Affiliations: Cellular Neurobiology Research Branch, Intramural
Research Program, National Institute on Drug Abuse, National Institutes of
Health, Department of Health and Human Services, Baltimore, MD, USA
Abstract: Purpose: human embryonic stem cells (hESCs) which express a reporter
gene consistently during all phases of differentiation would be valuable for
basic research on cell transplantation. In this study, we describe
karyotypically-abnormal variant hESCs, BGO1V2-EFG, which express hrGFP driven
by the EF1 promoter. Methods: BGO1V2-EFG cells were analyzed by using
immunocytochemistry, single cell-based confocal image, and in vitro
differentiation, including dopaminergic differentiation.
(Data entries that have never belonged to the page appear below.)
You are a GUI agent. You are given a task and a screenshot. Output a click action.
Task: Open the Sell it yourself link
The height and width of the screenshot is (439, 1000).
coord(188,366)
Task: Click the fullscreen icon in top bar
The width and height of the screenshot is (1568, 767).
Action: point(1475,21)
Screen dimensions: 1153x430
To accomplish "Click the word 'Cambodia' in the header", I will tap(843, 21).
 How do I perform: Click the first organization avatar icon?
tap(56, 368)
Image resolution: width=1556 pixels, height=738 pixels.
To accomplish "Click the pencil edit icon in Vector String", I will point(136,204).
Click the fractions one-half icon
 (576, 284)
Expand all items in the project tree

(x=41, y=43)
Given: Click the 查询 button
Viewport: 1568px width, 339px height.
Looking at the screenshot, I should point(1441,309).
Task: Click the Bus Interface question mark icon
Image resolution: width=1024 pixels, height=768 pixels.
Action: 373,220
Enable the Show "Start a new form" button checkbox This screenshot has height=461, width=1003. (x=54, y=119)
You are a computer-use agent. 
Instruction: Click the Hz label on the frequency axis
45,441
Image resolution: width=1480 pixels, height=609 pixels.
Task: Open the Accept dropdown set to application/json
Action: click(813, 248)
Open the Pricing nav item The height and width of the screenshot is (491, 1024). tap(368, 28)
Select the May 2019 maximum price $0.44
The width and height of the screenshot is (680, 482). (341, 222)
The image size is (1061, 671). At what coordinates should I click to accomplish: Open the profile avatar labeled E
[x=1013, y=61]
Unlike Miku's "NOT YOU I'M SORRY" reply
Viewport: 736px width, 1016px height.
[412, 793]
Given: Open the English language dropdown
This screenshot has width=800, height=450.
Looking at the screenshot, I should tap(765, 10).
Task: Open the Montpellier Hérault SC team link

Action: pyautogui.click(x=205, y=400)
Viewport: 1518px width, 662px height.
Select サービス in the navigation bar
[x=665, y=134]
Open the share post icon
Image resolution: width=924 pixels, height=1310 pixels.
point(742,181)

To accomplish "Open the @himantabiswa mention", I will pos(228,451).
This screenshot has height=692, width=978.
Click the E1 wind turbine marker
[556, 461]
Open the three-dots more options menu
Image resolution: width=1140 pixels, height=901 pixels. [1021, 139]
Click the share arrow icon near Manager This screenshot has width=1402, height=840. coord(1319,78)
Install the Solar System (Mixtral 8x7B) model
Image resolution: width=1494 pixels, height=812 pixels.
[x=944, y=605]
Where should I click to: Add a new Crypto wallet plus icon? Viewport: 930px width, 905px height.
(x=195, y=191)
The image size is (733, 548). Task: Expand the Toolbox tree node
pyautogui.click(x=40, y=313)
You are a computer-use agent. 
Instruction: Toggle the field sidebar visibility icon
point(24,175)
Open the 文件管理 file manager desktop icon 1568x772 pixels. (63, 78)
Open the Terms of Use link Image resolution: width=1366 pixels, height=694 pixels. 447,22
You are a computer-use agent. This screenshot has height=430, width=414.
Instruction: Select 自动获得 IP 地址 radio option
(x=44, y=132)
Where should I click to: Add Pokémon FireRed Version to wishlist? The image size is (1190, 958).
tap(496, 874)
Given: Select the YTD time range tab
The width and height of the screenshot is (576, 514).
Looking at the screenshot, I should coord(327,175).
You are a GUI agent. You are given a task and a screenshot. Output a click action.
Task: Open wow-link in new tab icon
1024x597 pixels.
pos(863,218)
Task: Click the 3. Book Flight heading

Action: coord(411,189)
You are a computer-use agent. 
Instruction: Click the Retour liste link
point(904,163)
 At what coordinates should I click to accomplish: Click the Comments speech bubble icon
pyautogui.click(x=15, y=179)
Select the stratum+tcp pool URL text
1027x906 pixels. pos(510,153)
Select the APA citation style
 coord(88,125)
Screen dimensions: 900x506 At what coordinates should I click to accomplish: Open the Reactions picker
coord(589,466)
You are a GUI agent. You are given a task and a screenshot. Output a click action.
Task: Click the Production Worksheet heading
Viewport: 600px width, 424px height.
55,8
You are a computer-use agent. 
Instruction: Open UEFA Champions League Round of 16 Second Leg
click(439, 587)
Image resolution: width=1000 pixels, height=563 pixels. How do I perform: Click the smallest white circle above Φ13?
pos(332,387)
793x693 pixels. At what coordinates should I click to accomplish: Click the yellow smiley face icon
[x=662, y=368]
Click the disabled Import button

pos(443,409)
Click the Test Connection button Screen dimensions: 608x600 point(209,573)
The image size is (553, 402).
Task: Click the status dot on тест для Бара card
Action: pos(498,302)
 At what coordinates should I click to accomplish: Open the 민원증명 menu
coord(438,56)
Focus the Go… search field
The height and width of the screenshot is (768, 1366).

Results: Undifferentiated BGO1V2-EFG cells expressed pluripotent ESC
markers and retained the ability to differentiate into cell types of all three
germ layers. BGO1V2-EFG cells maintained stable and robust hrGFP expression in
vitro in the undifferentiated state and during differentiation. The EF1
promoter retained activity during dopaminergic differentiation, as 76% of
tyrosine hydroxlase (TH)-positive cells co-expressed hrGFP by confocal
analysis. Treated with sodium butyrate (0.02 mM to 2.0 mM), an inhibitor of
histone deacetylase (HDAC), during differentiation did not affect hrGFP
expression, although TH expression was reduced by higher concentrations of
sodium butyrate. Conclusion: BGO1V2-EFG cells maintain stable and robust hrGFP
expression in the undifferentiated state and during neural differentiation.
Especially, the EF1 promoter was effective in driving hrGFP expression during
dopaminergic differentiation. BGO1V2-EFG cells may be useful for
transplantation studies in Parkinson disease animal models.